Deakin Anthropology Seminar: Homelessness, Hotels and Lockdown: Paradoxes of shelter and confinement in the pandemic city

Event Venue:

Alfred Deakin Institute for Citizenship and Globalisation‚ Deakin University 221 Burwood HighwayBurwood, VIC, 3125, Australia ( Map )

In cities across the globe, the COVID19 pandemic and its associated lockdowns have held profound implications for urban dwellers already facing homelessness.

ABSTRACT

In cities across the globe, the COVID19 pandemic and its associated lockdowns have held profound implications for urban dwellers already facing homelessness. Metropolitan and state governments deployed a raft of emergency measures, from new forms of shelter to new regimes of displacement and criminalisation, designed to “flatten the curve”. Yet “lockdown” and “social distance” hold distinct implications for those communities who already face criminalisation and social alienation. And “stay-at-home” orders are by definition impossible to follow for people with no permanent home.

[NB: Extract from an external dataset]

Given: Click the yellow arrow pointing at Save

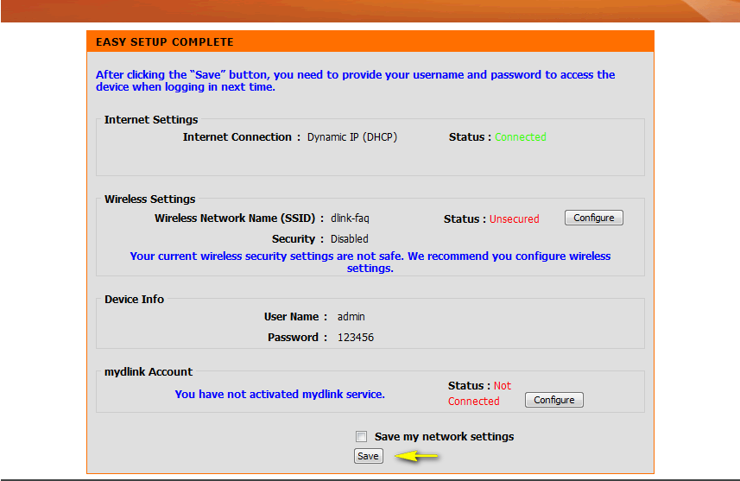Looking at the screenshot, I should point(418,456).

This paper explores the political, social, and spatial implications of these policies in Melbourne, which spent more days under lockdown than any other city in the world.

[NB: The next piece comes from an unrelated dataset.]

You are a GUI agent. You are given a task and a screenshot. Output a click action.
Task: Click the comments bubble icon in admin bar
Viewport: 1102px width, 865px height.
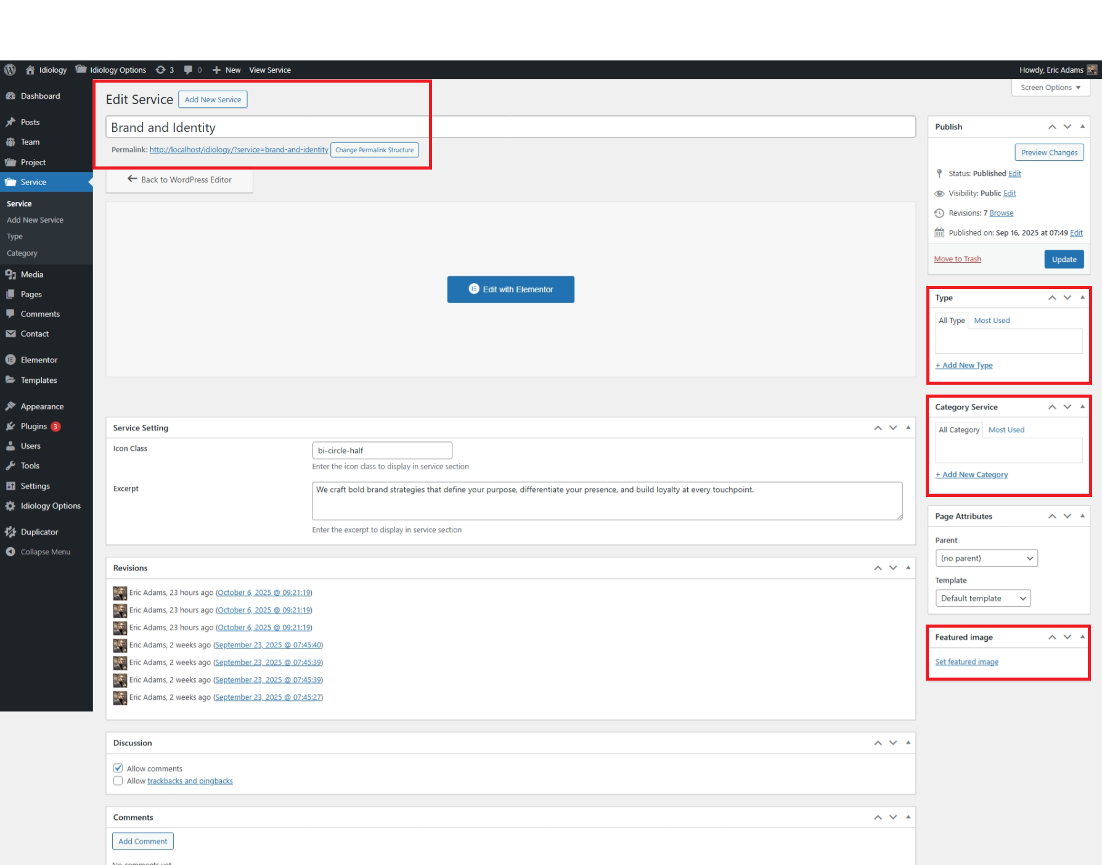tap(189, 70)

This paper explores the implications of this crisis response in Melbourne’s numerous lockdowns, drawing upon qualitative research, conducted in collaboration with members of the Homeless Persons Union of Victoria, documenting the experiences of service providers and homeless Melburnians who were for a time entitled to shelter under this policy.

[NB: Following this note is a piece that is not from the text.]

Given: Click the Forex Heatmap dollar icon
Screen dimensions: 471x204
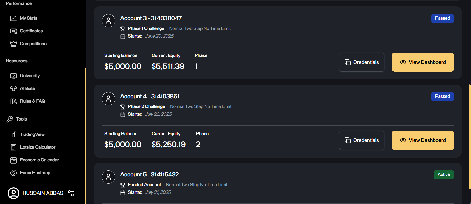Looking at the screenshot, I should [13, 173].
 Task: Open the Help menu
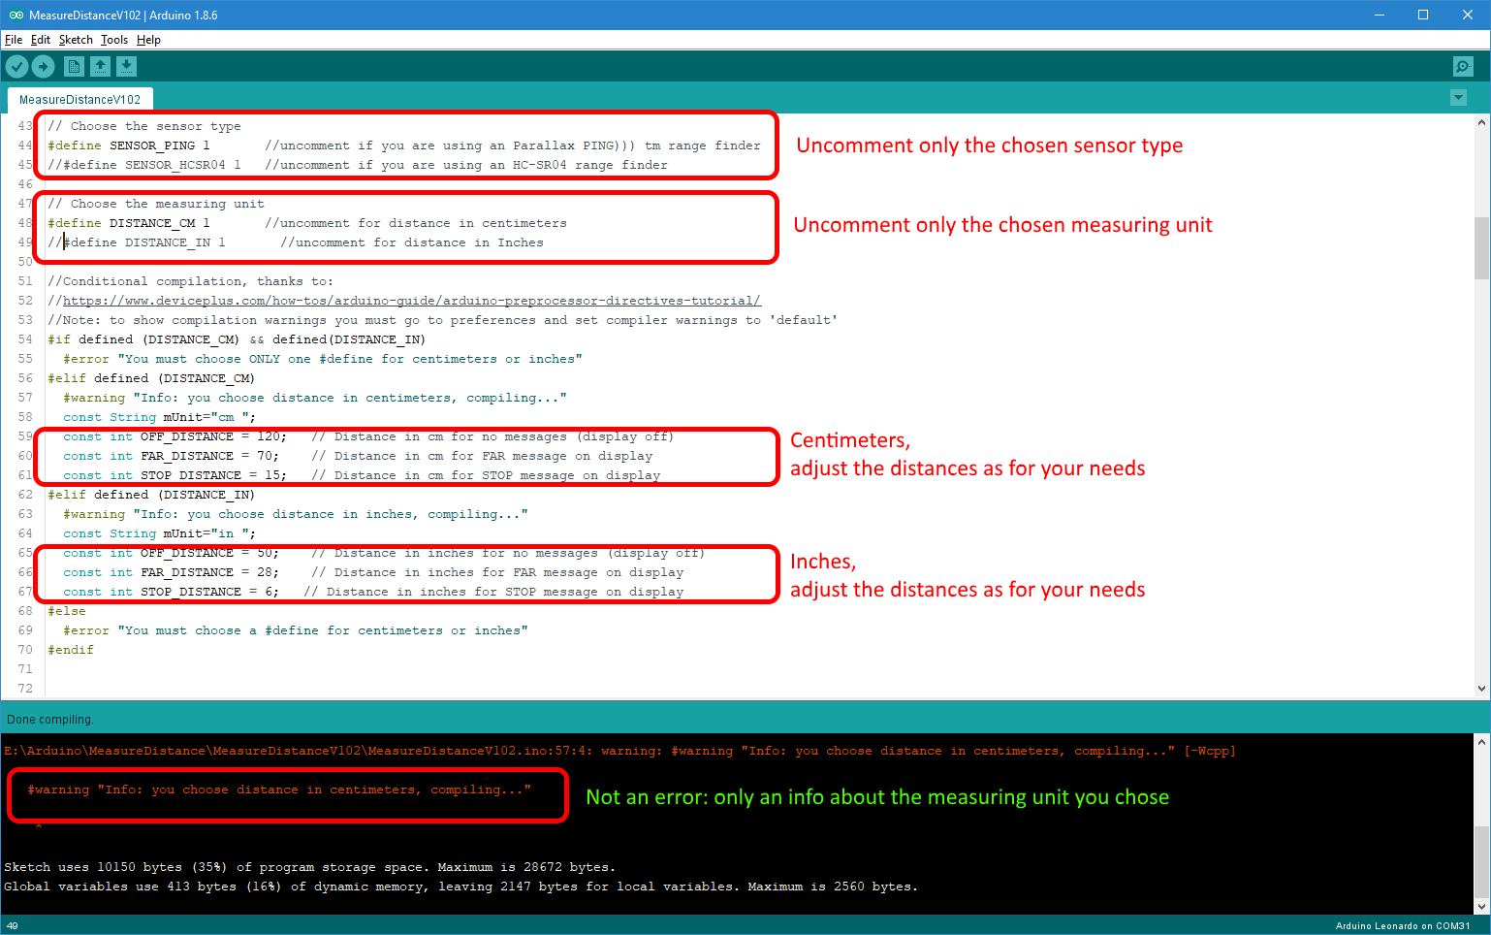point(148,40)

This hastily assembled service regime was fraught with complications and oversights, however, from profound disparities in experience and access for clients, to the disruption of services and healthcare resources that had depended on public points of contact. It also carried profound human rights implications in a context in which lockdown implied an obligation to accept shelter, and a hotel room became a form of involuntary, solitary confinement twenty-three hours a day. Far from “ending homelessness overnight,” as some have optimistically claimed”, these emergency measures recast and refashioned the existing violences and exclusions of homelessness in complex ways that extend the “transcarceral” logic by which, although technically legally free, unhoused individuals are nonetheless often confined. If they had temporarily won a right to shelter, this paper argues, it came at the expense of their right to the city.

SPEAKER

Dr David Boarder Giles, Lecturer in Anthropology (Deakin University).

DETAILS

Our speaker will be presenting through this zoom link .

Or you can join us for an in-person gathering at Deakin Waterfront: ad1.122 in the Sally Walker building (click here for the map).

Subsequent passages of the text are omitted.